This movement had characteristics similar to those of millenarian movements, including the overturning of social conventions and breakdown of normal routines. Strictly speaking, millenarianism refers to a belief in an impending cataclysmic change, as in the Christian conception of the Millennium and the Second Coming/Day of Judgement. The following quotes refer to “transmitting the edict” and “passing the message,” but since they don’t specify what the message was, I don’t know yet whether the message was a millenarian one or not. However, the apparent sense of urgency within the movement leads me to suspect that it may have had undertones of “the end of the world” in some sense: when farmers abandon their fields and start walking hundreds of miles, they don’t usually expect a harvest.

The interesting thing about millenarian movements, of course, is that when they become widespread they themselves cause the social upheaval that they predict. I will examine other millenarian movements in Chinese history, such as the Yellow Turban Rebellion, in future posts. For now, enjoy the following:

The Han Shu and other ancient histories indicate that the common people saw Xi Wangmu as a savior, protector, and healer in a time of severe drought and political disorder. A popular movement devoted to the goddess arose and spread rapidly. It reached its height in 3 BCE, as described as the Monograph on Strange Phenomena: “It happened that people were disturbed and running around, passing a stalk of grain or flax from one to another, and calling it ‘the tally for transmitting the edict.’” [Lullo, 278]

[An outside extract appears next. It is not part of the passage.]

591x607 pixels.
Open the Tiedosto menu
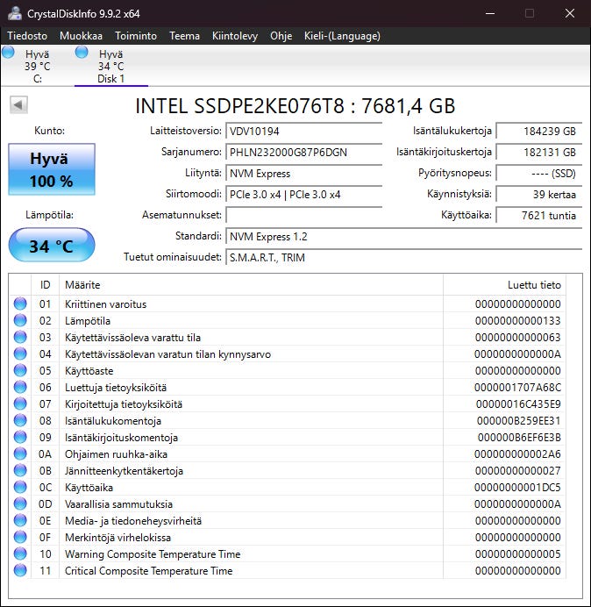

The common people marched westward through various provinces, toward the Han capital. Many were barefoot and wild-haired (like their untamed goddess). People shouted and drummed and carried torches to the rooftops. Some crossed barrier gates and climbed over city walls by night, others rode swift carriages in relays “to pass on the message.” They gathered in village lanes and fields to make offerings. “They sang and danced in worship of the Queen Mother of the West.” [Lullo, 278-9]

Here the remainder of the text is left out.